• Parts of the exercise:
A – In the interview about how the Infected move, what does the speaker usually start with when working with an actor or a new character?
B – Write the next part of the interview about how the Infected move, picking up right after its final sentence.

• Text block:
That was an influence too, nature growing in fast motion and in reverse. Playing things in reverse felt interesting to me as well. It gave it this off-tempo intelligence, rather than like going into two-dimensional stuff. It was really important to get the actors to drop out and be intelligent, to go past themselves and forget.

What I usually do when I'm working with an actor or a new character is we start with chair work. We start to understand how to transcend past this attitude of “This my name, this is what I do, here's my resume.” We work on letting all that superfluous, nonsensical, unimportant stuff dissolve away. We become intelligent.

How do different stages of the infected move?

The more they become infected, the more the two-dimensional self-conscious person starts to become aware and connected to every all the other Infected, so you get more and more transcendence. That just became scary because you're not losing anything by becoming infected. You're actually gaining intelligence. That is, yes, turning you into a flesh-eating creature, but it's also giving you this power of being able to see and forget all of the minutiae.

That was really kind of how I was approaching the whole thing. The more infected they were, the more discord there was in the tempo, and the time and the rhythms of their movement: tricking yourself into moving, and then going with whatever happens.

“That's freaky and powerful, to see a mob of that coming at you.”

Making mistakes is a huge part of it, allowing mistakes to happen. People don't want to make mistakes, but it's all about making mistakes and then going “That's beautiful, I get all that.” When everybody's doing that, and they're all transcendent, and connected, and aware of like, “when this person ebbs I flow with him” and this and that, it felt like the whole group became one modular, gelatinous, mind. It works. It just felt like that's it. That's freaky and powerful, to see a mob of that coming at you.

So I pitched that to the guys, and they really liked that idea, so we ran with it. I showed them [my daughter] Skye's video that we did that shows the sort of moments that could happen and the subtleties: how you rise up to stand, and how you run, walk cycles, how the head would lead and then the body would follow. All these little nuances became the foundational work for the technique that I was going to teach to everybody.

Nine-year-old contortionist Skye Belle Cowton brought the child Clicker who attacked Ellie to life.

• Listed records:

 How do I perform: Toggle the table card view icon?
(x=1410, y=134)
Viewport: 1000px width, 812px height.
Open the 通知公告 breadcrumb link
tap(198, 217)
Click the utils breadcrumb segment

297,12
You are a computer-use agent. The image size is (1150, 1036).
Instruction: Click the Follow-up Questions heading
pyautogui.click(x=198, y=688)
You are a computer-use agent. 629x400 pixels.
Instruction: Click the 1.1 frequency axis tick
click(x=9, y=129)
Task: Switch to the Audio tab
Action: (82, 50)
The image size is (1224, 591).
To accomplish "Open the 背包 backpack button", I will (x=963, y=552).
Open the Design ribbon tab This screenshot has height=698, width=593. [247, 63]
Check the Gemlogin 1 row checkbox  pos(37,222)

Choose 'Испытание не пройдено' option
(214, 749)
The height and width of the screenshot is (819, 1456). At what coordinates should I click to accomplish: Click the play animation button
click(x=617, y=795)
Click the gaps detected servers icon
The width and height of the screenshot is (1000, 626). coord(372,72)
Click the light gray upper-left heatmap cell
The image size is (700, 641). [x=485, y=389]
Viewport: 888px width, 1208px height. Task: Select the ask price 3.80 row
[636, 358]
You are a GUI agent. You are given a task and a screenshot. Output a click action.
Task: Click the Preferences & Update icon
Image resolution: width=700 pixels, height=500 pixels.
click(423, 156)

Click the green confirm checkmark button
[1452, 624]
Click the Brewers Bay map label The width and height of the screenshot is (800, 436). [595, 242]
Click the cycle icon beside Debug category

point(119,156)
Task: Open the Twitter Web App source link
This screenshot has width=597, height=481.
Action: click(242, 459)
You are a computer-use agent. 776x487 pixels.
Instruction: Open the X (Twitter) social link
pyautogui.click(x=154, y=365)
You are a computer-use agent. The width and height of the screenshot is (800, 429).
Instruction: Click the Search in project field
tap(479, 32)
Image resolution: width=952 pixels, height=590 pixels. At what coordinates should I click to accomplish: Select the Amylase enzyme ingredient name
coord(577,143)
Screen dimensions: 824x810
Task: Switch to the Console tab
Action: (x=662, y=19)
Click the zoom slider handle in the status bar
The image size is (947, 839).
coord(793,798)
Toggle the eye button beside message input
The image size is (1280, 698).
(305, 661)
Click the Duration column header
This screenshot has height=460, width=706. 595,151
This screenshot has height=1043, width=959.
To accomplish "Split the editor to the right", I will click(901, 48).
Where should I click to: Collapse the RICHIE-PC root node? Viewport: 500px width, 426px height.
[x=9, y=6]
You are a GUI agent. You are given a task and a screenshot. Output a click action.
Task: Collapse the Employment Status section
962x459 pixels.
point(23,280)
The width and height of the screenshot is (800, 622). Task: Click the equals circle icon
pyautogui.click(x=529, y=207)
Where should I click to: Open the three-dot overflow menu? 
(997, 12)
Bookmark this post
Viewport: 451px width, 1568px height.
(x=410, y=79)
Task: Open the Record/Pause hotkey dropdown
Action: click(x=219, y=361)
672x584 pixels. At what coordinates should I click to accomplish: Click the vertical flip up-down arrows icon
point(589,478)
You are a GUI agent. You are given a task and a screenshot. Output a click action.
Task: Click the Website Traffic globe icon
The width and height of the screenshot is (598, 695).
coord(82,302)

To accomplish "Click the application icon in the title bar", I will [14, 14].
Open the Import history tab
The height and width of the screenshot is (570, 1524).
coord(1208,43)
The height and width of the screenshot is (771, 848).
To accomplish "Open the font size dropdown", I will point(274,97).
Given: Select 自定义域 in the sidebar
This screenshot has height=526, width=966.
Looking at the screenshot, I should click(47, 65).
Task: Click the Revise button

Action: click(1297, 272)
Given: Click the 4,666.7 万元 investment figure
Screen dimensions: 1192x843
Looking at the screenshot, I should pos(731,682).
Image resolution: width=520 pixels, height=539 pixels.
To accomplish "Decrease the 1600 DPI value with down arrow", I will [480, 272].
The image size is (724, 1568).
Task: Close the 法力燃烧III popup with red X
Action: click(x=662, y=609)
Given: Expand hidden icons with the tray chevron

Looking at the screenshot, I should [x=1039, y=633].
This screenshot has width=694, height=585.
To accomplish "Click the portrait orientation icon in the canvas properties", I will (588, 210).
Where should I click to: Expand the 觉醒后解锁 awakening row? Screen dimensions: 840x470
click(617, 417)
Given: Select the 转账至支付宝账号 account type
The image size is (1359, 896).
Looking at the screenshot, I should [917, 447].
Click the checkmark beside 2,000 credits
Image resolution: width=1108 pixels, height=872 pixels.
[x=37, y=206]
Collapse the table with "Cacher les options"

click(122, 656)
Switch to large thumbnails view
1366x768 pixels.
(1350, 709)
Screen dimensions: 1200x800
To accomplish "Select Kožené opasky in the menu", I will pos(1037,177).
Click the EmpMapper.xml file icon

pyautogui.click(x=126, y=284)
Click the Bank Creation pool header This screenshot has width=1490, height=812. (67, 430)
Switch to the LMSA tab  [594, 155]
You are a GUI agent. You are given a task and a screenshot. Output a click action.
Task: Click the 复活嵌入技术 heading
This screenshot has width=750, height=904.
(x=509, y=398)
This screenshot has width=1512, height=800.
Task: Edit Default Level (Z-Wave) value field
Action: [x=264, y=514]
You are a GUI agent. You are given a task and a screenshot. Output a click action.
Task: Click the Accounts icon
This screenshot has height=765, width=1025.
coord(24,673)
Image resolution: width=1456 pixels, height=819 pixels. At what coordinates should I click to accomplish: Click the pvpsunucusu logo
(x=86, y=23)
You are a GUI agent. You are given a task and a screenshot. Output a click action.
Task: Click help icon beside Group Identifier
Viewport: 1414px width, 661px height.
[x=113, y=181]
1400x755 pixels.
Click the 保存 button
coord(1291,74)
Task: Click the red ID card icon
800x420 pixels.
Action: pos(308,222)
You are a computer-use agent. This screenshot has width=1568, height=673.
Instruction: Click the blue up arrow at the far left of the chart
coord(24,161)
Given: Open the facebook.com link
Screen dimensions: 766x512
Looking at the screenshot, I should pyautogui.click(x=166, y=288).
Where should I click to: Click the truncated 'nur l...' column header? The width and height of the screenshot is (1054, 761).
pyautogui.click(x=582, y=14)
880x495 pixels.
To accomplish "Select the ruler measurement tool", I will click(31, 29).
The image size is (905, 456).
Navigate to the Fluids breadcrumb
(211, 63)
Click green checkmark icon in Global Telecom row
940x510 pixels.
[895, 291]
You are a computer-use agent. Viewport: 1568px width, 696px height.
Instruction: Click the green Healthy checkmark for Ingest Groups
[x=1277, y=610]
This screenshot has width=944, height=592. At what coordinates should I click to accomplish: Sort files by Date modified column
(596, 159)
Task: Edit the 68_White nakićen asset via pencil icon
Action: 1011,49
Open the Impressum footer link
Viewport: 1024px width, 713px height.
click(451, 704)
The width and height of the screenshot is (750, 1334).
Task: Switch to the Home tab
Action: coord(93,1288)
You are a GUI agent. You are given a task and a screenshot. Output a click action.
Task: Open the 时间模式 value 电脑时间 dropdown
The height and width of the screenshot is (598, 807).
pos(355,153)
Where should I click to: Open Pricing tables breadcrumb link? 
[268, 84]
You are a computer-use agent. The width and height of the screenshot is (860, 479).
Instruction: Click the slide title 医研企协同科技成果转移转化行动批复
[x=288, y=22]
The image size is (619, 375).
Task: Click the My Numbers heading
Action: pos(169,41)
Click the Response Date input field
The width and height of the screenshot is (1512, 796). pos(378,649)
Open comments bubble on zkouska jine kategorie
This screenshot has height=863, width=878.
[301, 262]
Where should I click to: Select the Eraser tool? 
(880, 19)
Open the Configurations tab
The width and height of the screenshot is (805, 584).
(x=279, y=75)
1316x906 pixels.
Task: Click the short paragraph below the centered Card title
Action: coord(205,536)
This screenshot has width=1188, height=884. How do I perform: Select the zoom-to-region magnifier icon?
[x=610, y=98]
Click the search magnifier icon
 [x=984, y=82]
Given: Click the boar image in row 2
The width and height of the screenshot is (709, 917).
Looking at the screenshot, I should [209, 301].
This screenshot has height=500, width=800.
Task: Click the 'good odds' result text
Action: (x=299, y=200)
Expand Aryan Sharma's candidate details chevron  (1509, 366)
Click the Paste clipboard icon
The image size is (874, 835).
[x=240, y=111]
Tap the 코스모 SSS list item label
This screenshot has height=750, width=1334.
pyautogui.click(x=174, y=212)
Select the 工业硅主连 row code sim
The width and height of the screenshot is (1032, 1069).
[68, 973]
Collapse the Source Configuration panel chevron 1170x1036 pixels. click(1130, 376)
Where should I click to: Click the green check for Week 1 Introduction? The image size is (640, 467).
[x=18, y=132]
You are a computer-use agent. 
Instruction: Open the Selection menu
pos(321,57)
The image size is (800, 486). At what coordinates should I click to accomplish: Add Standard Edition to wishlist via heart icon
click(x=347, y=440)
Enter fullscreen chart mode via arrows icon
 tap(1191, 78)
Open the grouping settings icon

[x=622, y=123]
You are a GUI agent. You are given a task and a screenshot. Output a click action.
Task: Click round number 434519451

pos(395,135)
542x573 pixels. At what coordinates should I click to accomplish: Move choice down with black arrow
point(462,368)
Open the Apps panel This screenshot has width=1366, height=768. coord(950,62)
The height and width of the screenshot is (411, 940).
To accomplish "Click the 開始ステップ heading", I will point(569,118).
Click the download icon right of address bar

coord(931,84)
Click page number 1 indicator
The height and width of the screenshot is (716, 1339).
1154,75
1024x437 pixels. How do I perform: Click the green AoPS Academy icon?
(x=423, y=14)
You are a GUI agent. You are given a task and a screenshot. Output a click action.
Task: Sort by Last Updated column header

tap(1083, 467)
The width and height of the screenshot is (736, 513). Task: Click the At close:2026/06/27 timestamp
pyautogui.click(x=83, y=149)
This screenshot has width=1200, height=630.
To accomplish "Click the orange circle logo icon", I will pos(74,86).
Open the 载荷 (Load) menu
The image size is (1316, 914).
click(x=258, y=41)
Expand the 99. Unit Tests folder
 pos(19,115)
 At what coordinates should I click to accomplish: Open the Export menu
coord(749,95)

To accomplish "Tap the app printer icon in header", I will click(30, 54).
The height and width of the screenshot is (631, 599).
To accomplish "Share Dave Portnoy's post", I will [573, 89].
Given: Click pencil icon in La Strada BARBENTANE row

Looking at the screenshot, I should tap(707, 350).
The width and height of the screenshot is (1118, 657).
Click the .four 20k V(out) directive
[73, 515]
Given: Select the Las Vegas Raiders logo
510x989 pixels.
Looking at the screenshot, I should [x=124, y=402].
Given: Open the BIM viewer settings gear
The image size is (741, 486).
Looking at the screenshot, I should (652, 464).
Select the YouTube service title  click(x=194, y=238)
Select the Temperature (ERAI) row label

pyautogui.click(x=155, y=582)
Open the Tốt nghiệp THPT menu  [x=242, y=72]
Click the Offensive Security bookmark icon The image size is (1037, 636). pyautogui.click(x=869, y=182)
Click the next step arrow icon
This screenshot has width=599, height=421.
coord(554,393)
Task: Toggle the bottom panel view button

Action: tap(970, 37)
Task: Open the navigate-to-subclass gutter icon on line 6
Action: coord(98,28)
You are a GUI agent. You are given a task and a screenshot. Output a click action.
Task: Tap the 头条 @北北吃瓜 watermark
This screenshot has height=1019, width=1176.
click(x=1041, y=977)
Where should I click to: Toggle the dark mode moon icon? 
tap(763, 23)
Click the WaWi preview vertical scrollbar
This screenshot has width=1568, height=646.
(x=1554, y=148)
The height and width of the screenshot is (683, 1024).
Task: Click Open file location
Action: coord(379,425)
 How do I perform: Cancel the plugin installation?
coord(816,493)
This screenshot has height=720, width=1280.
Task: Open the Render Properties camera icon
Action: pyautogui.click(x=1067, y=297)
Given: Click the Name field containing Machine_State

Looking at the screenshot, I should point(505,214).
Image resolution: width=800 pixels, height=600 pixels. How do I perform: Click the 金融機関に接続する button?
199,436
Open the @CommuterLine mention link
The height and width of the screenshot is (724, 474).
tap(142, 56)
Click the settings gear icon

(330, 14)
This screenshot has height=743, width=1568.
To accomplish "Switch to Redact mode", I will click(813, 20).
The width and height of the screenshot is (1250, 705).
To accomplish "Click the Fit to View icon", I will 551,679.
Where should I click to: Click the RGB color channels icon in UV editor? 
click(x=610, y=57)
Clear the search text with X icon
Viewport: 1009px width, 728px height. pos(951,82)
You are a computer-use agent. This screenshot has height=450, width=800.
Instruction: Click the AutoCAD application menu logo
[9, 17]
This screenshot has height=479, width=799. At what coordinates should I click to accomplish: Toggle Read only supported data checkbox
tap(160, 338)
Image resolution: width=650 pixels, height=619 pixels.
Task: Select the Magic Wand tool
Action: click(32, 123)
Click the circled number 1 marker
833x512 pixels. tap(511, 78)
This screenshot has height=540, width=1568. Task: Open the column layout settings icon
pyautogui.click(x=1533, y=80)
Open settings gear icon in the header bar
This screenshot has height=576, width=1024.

• Per-task outputs:
A – Chair work.

B –
HBO

Did you work with Keivon Woodard for Sam’s tragic turn at the end of Episode 5?

I didn’t, but I did work with Skye Belle [Cowton,] who played the child Clicker. She was really cute. She's a little contortionist and a gymnast. We worked for about a week on it. She did great. When she just let go and stop worrying about doing it right, then it just became great.

Of all the characters whose movements you’ve choreographed, which has proven the most difficult?

I just finished a [movie] with the Russo brothers called The Electric State. I played about seven characters in that and a few of those were very, very difficult. They're robots, but they're robots with consciousness. So you have to speak as this flowing, calm, connected person, but move as a robot at the same time. It was like tapping your head and rubbing your belly but it was good once it once I found it. It was really good.

But [Planet of the] Apes is always a good one to go back to because it's just about dropping everything away, dropping all the pretense and the superfluous stuff that doesn't matter. Then you just become the purest form of yourself, and that's a really challenging yet rewarding character.

Season Two of The Last of Us is happening, and there are two more stages of Infected that we haven't seen yet. Would you return to the show?

Yeah, I definitely would. If I was available, and they wanted me back, then it would be yes, definitely. It was such a fun experience working with that whole team. They were an amazing group. We all became one unit. That's for sure. You know, 50 guys, all individuals coming in and going, “What are we gonna do? What are we gonna do” and then suddenly we all become one person.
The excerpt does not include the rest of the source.